Work to be completed:
Below are records with pictures in them. Output exactly the lines from the one with "You are a computer-use" through the one with "Task: Select first Filter on 'Limousin' entry", both included, and leave every picture out; give only those lines.
Exercise data Start Marker
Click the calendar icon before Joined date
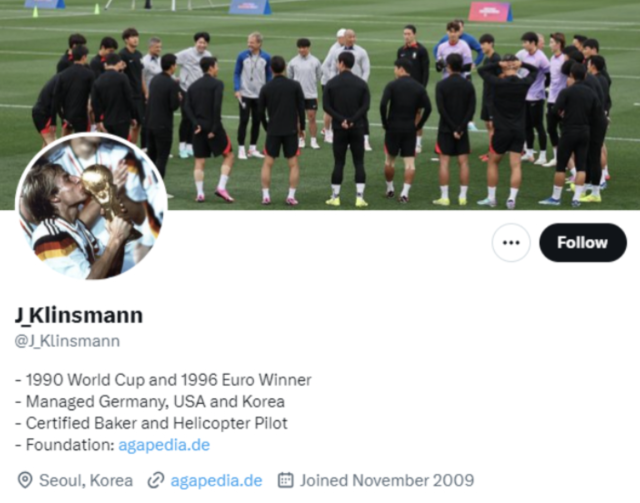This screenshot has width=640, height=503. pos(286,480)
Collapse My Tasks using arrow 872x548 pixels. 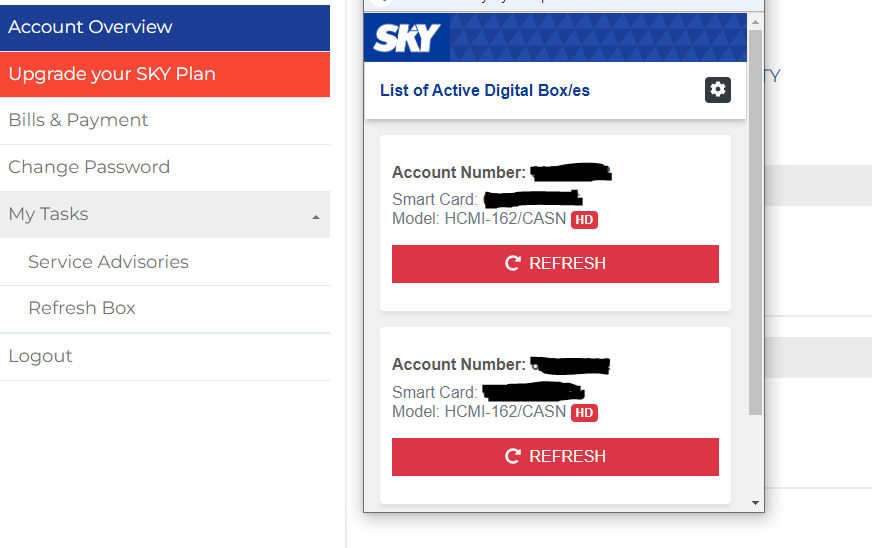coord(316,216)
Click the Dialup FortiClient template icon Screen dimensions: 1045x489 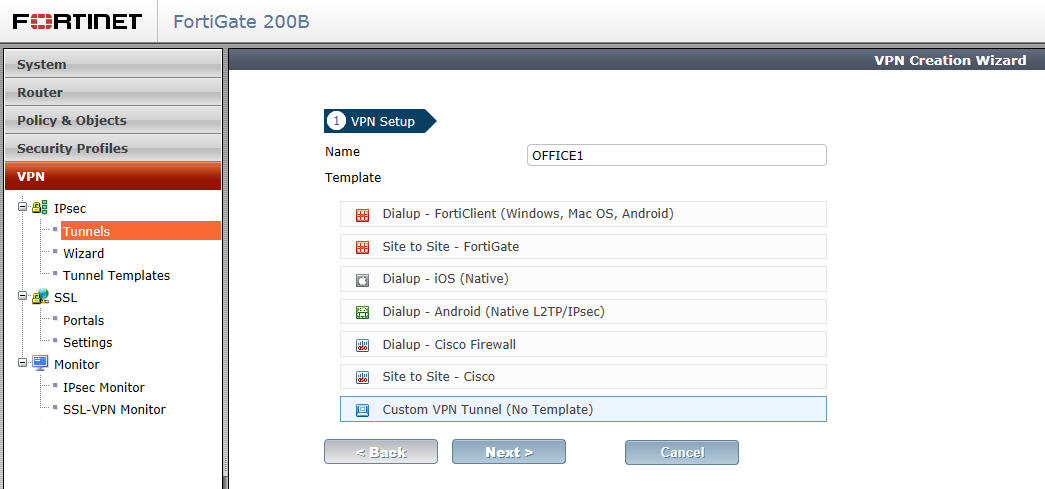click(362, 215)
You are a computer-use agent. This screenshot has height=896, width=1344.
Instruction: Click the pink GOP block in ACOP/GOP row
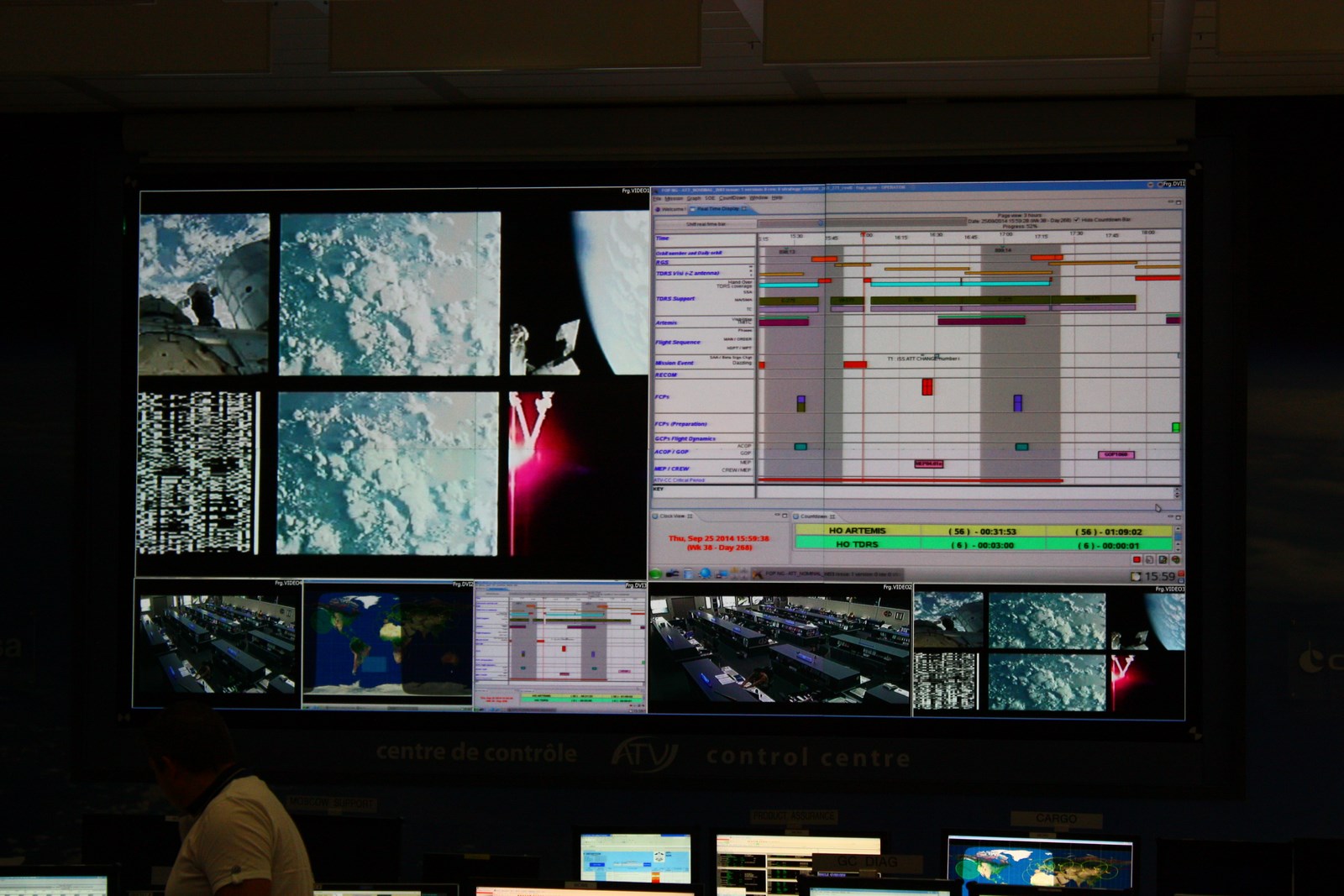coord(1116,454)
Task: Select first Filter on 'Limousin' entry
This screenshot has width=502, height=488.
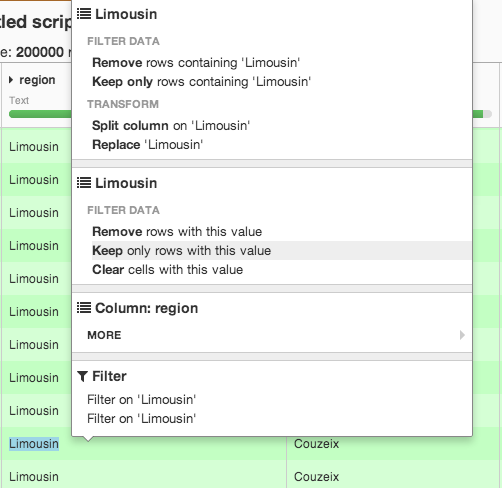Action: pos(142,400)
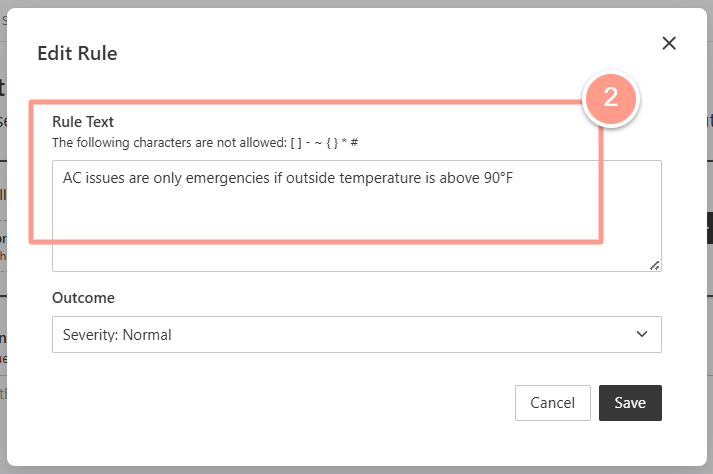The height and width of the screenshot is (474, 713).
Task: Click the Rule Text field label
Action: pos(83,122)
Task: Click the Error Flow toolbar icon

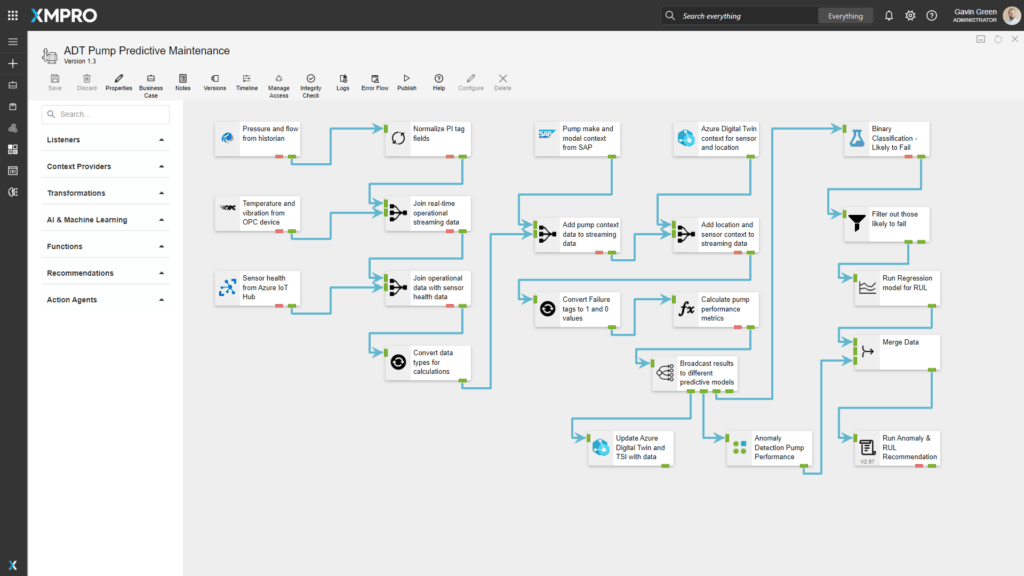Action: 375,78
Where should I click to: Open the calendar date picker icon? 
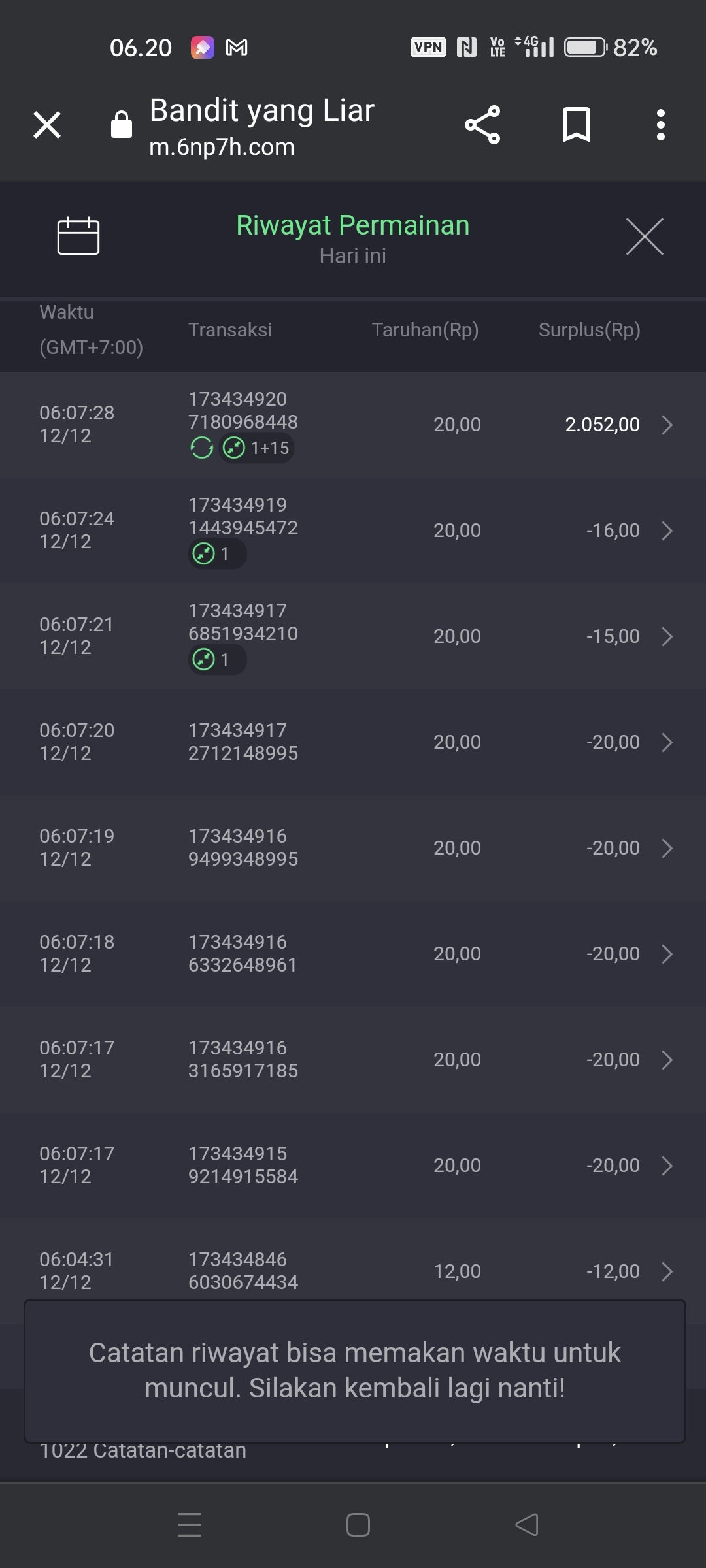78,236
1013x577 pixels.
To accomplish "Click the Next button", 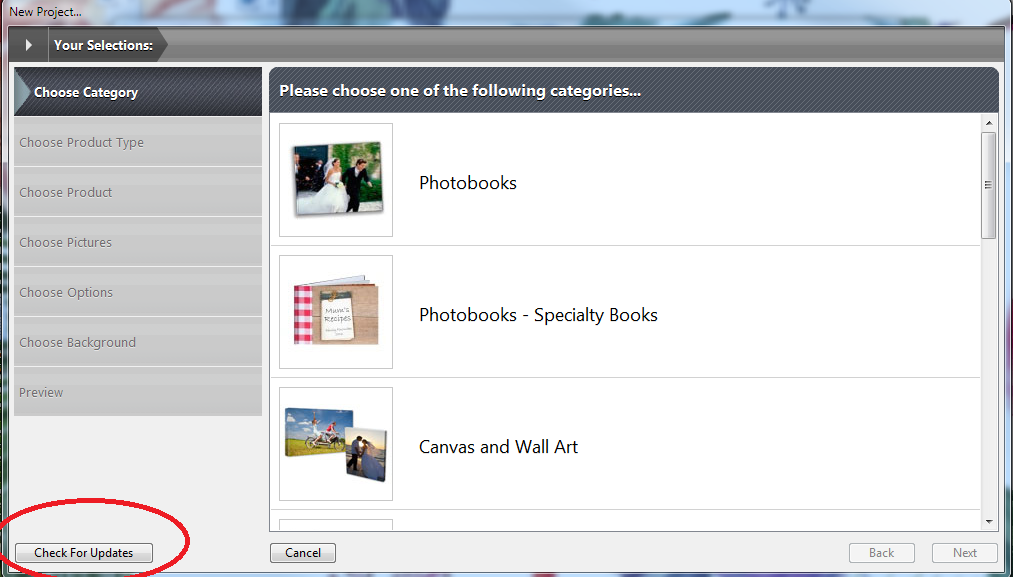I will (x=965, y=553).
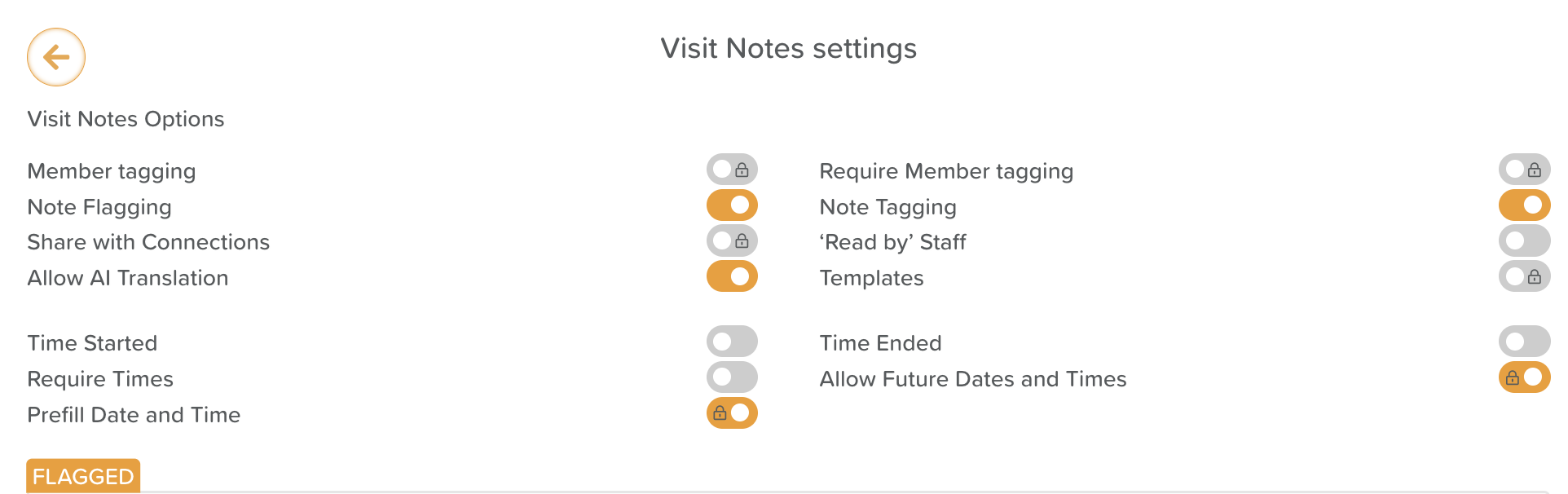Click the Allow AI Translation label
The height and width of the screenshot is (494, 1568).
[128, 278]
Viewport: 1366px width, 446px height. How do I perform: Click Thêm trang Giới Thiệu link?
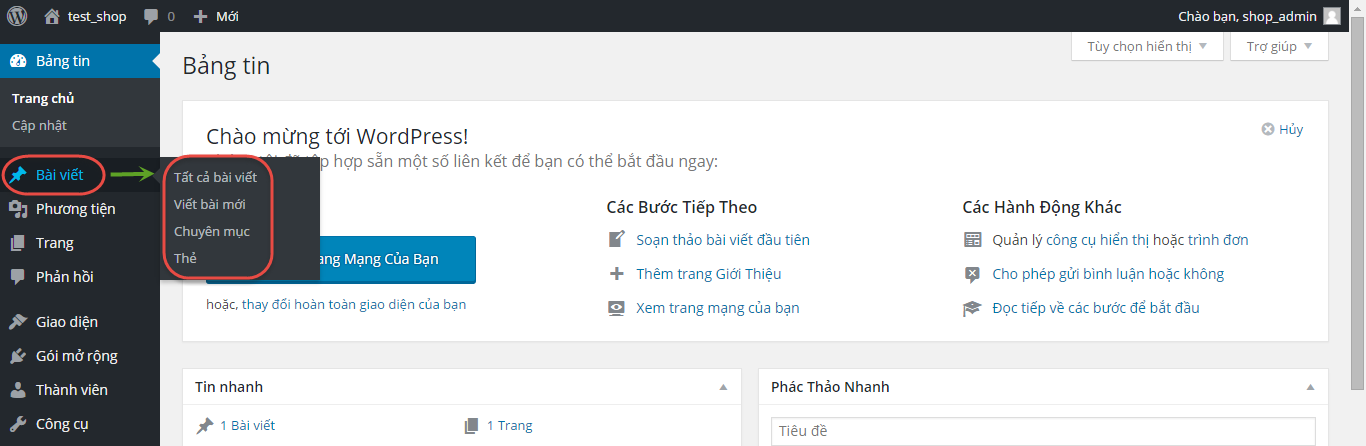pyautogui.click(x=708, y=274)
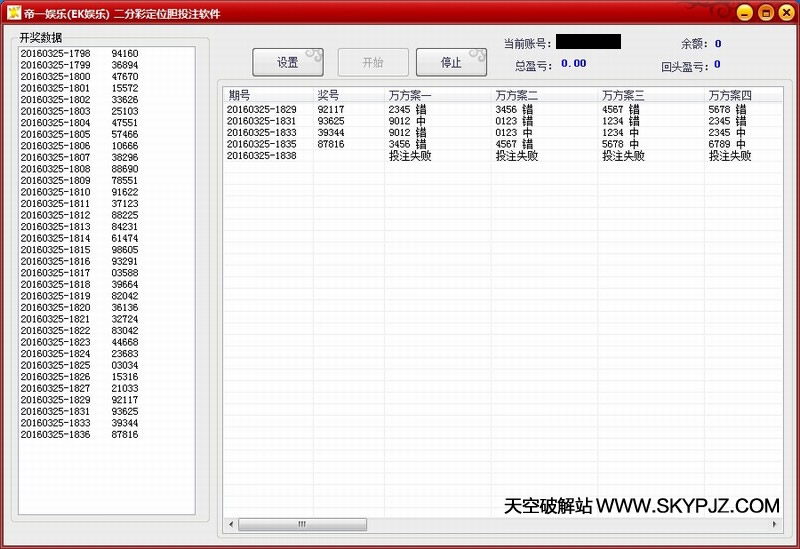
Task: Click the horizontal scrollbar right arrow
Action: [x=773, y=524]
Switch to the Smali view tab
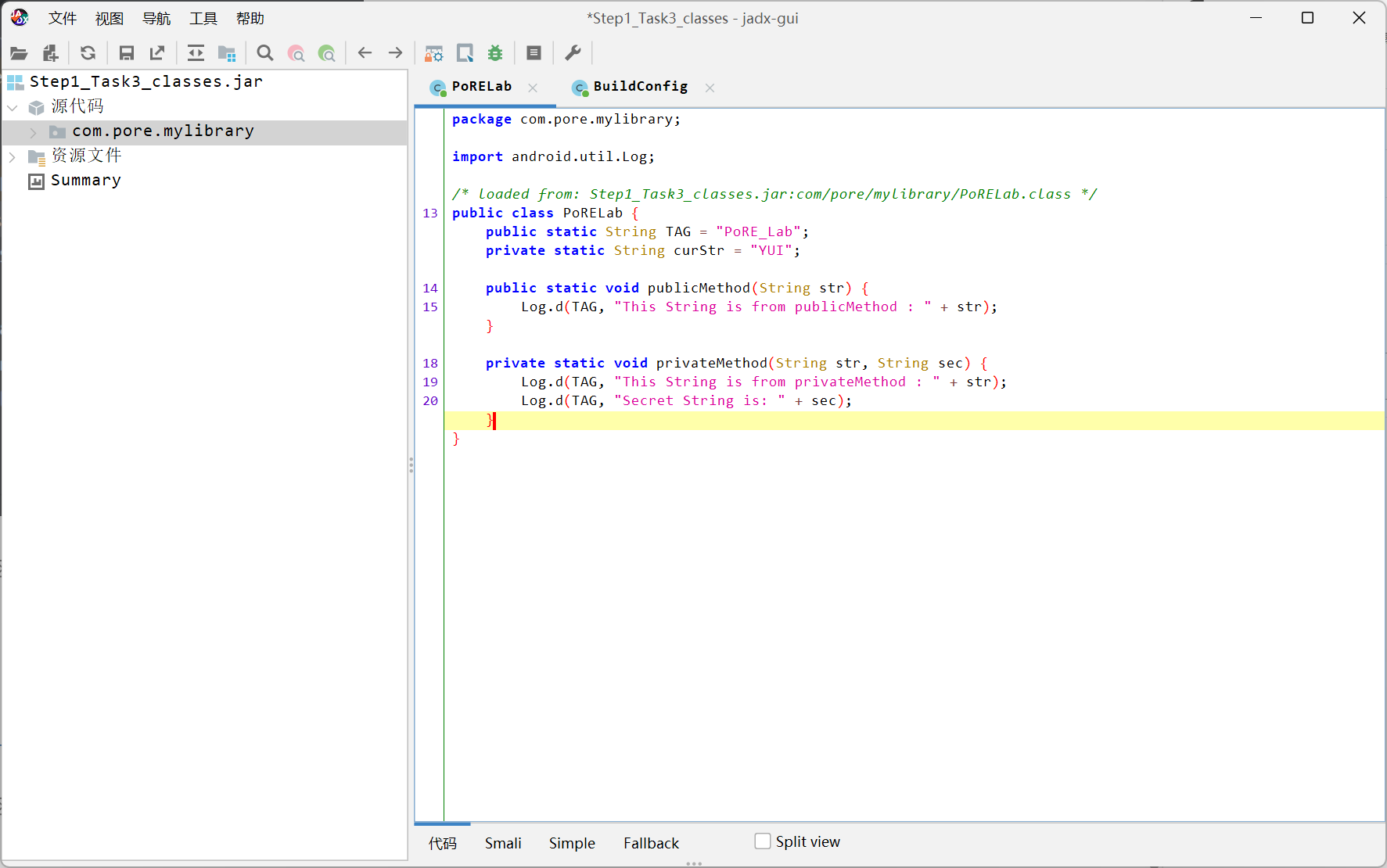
Exercise data End Marker
Result of the exercise:
You are a computer-use agent. This screenshot has height=896, width=1344.
Instruction: Click the pink GOP block in ACOP/GOP row
coord(1116,454)
Task: Select first Filter on 'Limousin' entry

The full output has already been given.